## [Short exercise A]
Answer these questions from the forum thread on falling silver prices, one per line:
(i) What does torscot say he is buying by the kilo?
(ii) Karat scrap of which metal is resabed01 focused on buying?
(iii) What does Grelko say he bought the other day?
## [Short exercise B]
Repeat the part of the forum thread on falling silver prices between "# Silver prices" and "get rid of it.", inclusive.
## [Short exercise C]
Proceed with the forum thread on falling silver prices from the point where the text stops.

# Quoted passage start

# Silver prices tank, and now no one wants to talk about it?



## torscot (Nov 11, 2015)

Oct 27th the last post on silver! 

With the price going down every day I figure this should be one of the busiest topics. I am buying scrap sterling by the kilo right now and processing it and burying it. lowering my cost per ounce on the stuff I already have. 

It's amazing when the price goes down no one wants this. Scrap stg is so easy to buy right now, and some dealers are discounting to me just to turn it around and get rid of it. 
When the price is going up, or at ridiculous peak everyone's on the band wagon. gotta love people.

Comments?

Rob.


----------



## kurtak (Nov 11, 2015)

You hit the nail on the head

Now is the time to buy & hold what nobody wants

Then when it goes back up (& it will) & everybody wants a piece of it - you have "just what they want" :mrgreen: 

Kurt


----------



## resabed01 (Nov 11, 2015)

Silver is down but so is gold. I'm focused on buying as much gold karat scrap as possible right now. I can already feel next summer will be a busy processing season.
I like to buy silver bullion, less fuss and it stacks nicely. With the price down I may have to place another order.


----------



## Grelko (Nov 11, 2015)

kurtak said:


> You hit the nail on the head
> 
> Now is the time to buy & hold what nobody wants
> 
> ...



I just bought a couple rounds the other day, but I'm actually waiting to see how far it drops before bottoming out :lol:


----------



## alexxx (Nov 11, 2015)

Just keep on stacking as much as you can...


----------



## torscot (Nov 12, 2015)

# Quoted passage end
# Supplied information start

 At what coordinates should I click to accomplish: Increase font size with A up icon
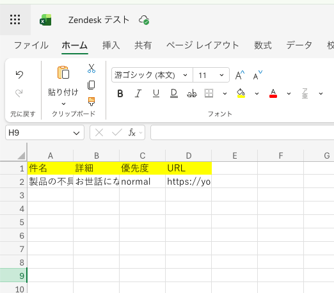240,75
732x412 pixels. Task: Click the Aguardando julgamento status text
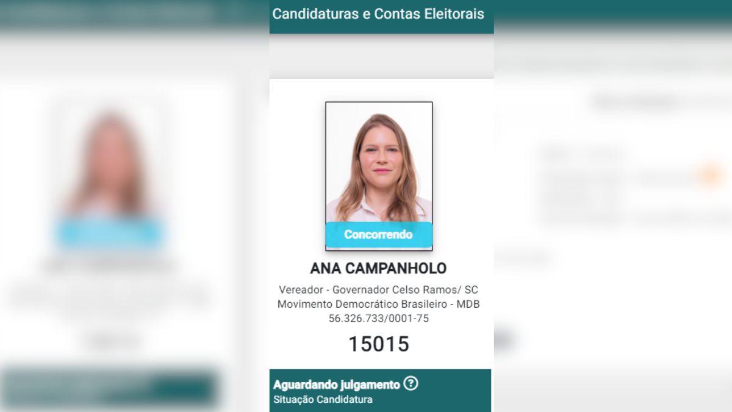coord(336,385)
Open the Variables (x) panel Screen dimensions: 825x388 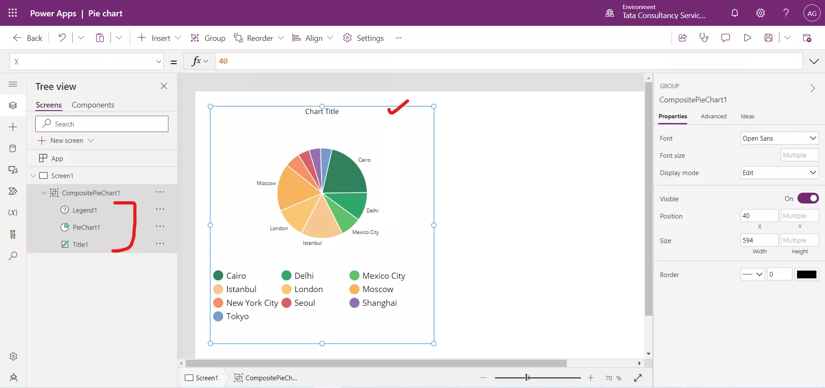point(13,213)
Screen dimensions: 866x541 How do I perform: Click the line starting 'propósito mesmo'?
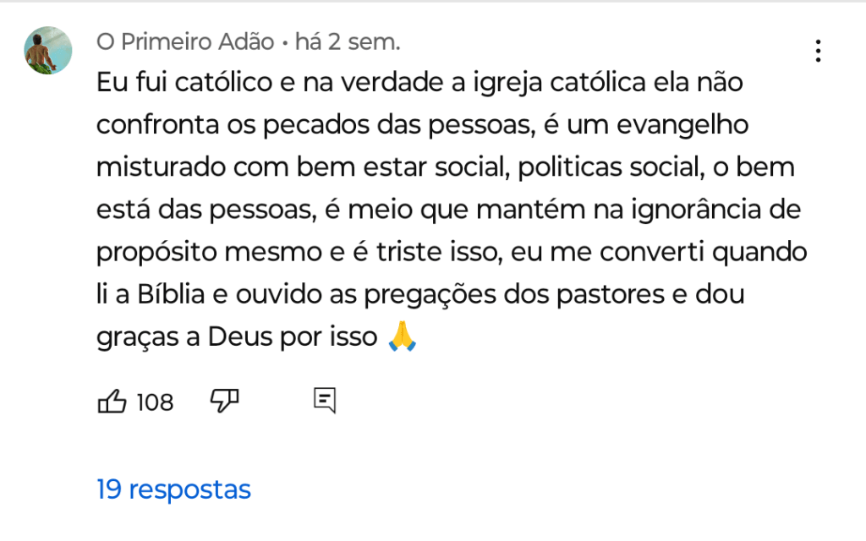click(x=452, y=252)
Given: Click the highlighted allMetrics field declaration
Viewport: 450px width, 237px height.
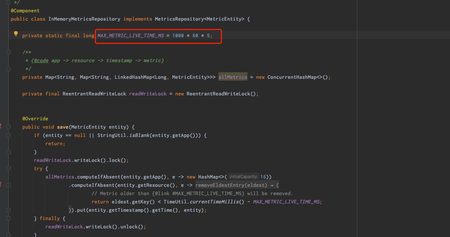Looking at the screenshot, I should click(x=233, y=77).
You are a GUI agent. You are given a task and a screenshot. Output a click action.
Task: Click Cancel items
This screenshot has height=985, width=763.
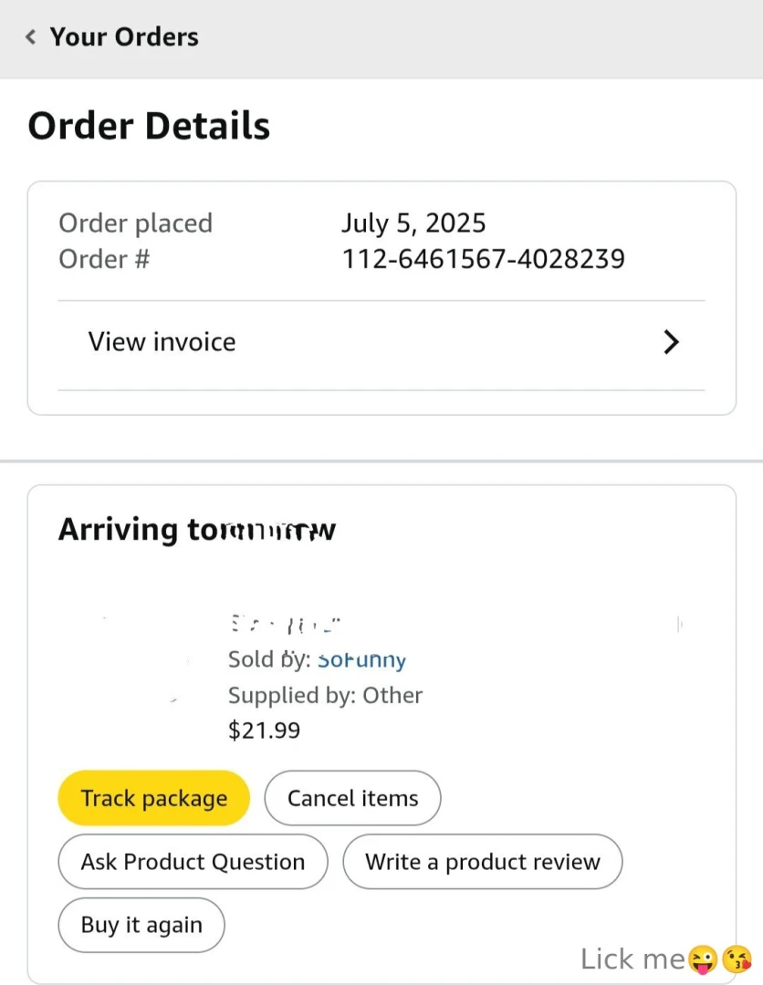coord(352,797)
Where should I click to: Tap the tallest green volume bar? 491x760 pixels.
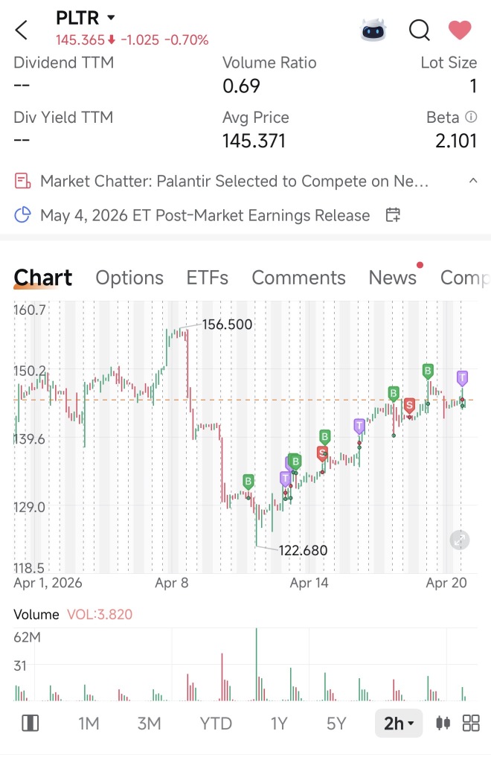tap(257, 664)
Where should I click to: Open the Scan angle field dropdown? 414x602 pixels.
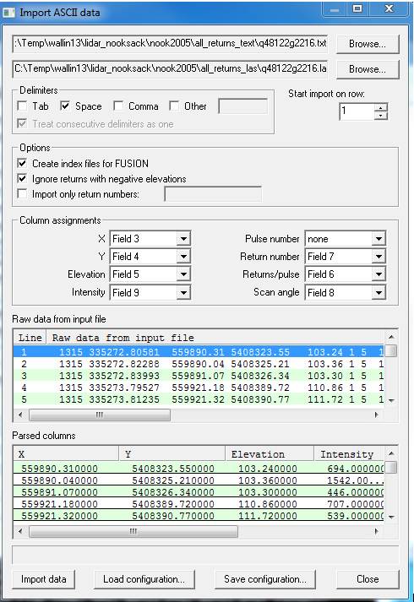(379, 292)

# Supplied information end
# Supplied information start

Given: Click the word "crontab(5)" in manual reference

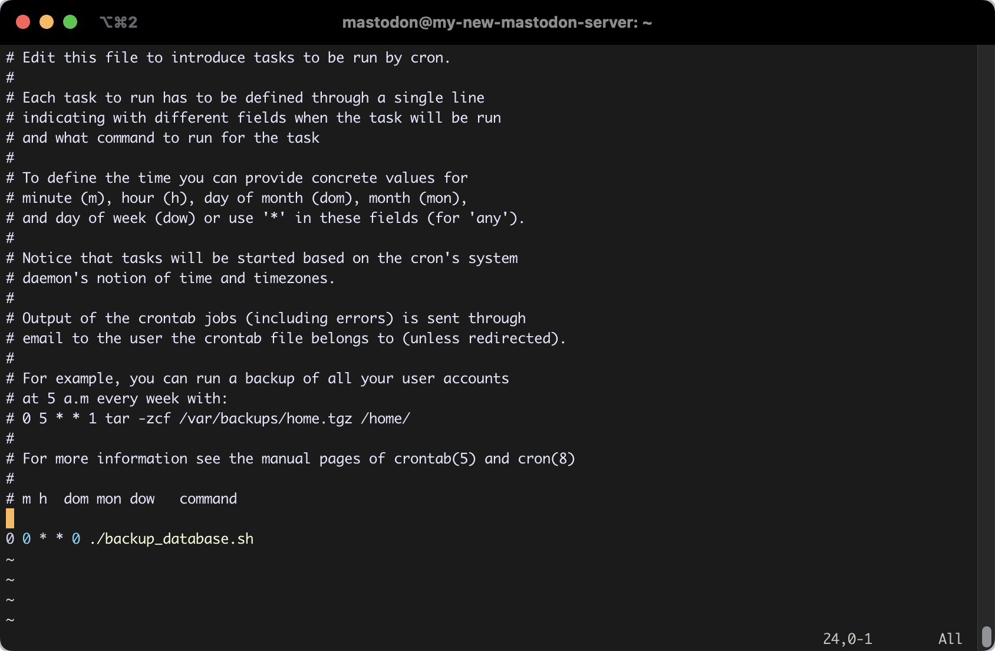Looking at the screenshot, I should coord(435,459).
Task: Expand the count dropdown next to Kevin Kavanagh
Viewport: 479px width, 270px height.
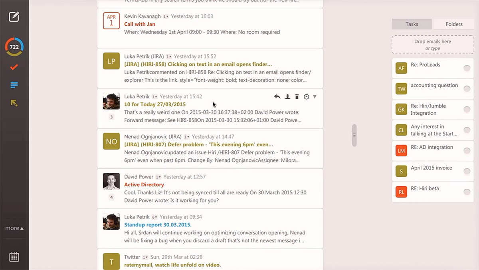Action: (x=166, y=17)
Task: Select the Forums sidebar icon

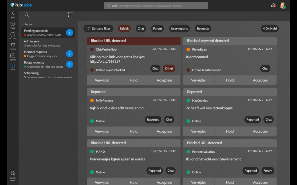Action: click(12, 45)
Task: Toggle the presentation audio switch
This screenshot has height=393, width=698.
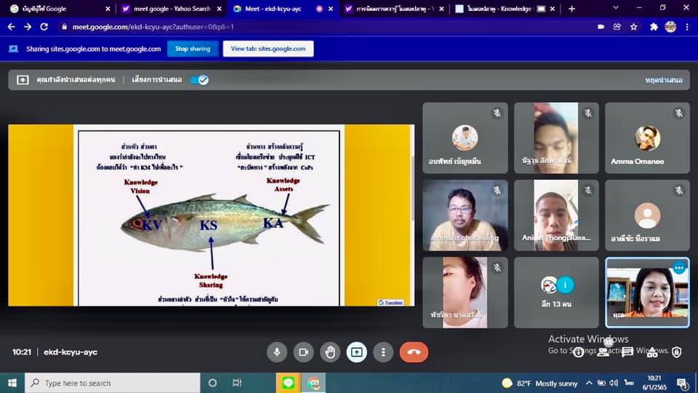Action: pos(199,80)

# Supplied information end

## [Task output A]
(i) Scrap sterling
(ii) Gold
(iii) A couple rounds

## [Task output B]
# Silver prices tank, and now no one wants to talk about it?



## torscot (Nov 11, 2015)

Oct 27th the last post on silver! 

With the price going down every day I figure this should be one of the busiest topics. I am buying scrap sterling by the kilo right now and processing it and burying it. lowering my cost per ounce on the stuff I already have. 

It's amazing when the price goes down no one wants this. Scrap stg is so easy to buy right now, and some dealers are discounting to me just to turn it around and get rid of it.

## [Task output C]
Grelko, That's the big question isn't it. What will be the the bottom. There's a huge oversupply of silver on the market, but there is a shortage of processing capabilities. Hence the higher prices for the 1 oz rounds. So, it wont be going up for a while, nor IMHO will it get below $11 US . But the prices on 1 0z round's will not come down much more. Manufacturing costs. The demand for those right now is huge, They're selling for way over market, and they can't supply enough of them. Example, on Ebay, (It's a great market indicator) you can see on some of the bigger bullion sellers, their hourly, and daily sales. A couple of them have crossed the 500 units sold a day mark for 20 coin rolls. (It's so nice that they show how many sold). When this glut of actual metal gets used up, it could prove interesting.

Watching the market, it keeps moving (manipulation) approx 10% up and down. Someone, somewhere is making millions, trading paper or electronic silver. it's these people that are holding the market down. because the don't have to come up with the actual metal. Totally a false market with no bearing on reality. It's a crime. If one of these guys ever had to come up with the Bullion.................. Still, I think silver is a better buy than gold. Right now, give or take it has to get to $ 30 oz to double up, Gold, $2170 (USD) to double up. Mind you, gold is pretty.........................Silver is just heavy. 

I'll keep buying my scrap below spot and turning it into pretty silver crystals. When the day comes to sell, you'll get the same for that as the currently over priced 1 oz rounds.

Happy to see people are still reading the silver section, and I am not alone!

Rob.


----------



## resabed01 (Nov 12, 2015)

Placed an order today for some silver bars.... my stack is growing.


----------



## rickbb (Nov 12, 2015)

With no funds to buy with, I'll keep getting from old film. It's work, but keeps me from sitting in front of the boob tube.


----------



## Grelko (Nov 12, 2015)

torscot said:


> Hence the higher prices for the 1 oz rounds. They're selling for way over market
> 
> I'll keep buying my scrap below spot and turning it into pretty silver crystals. When the day comes to sell, you'll get the same for that as the currently over priced 1 oz rounds.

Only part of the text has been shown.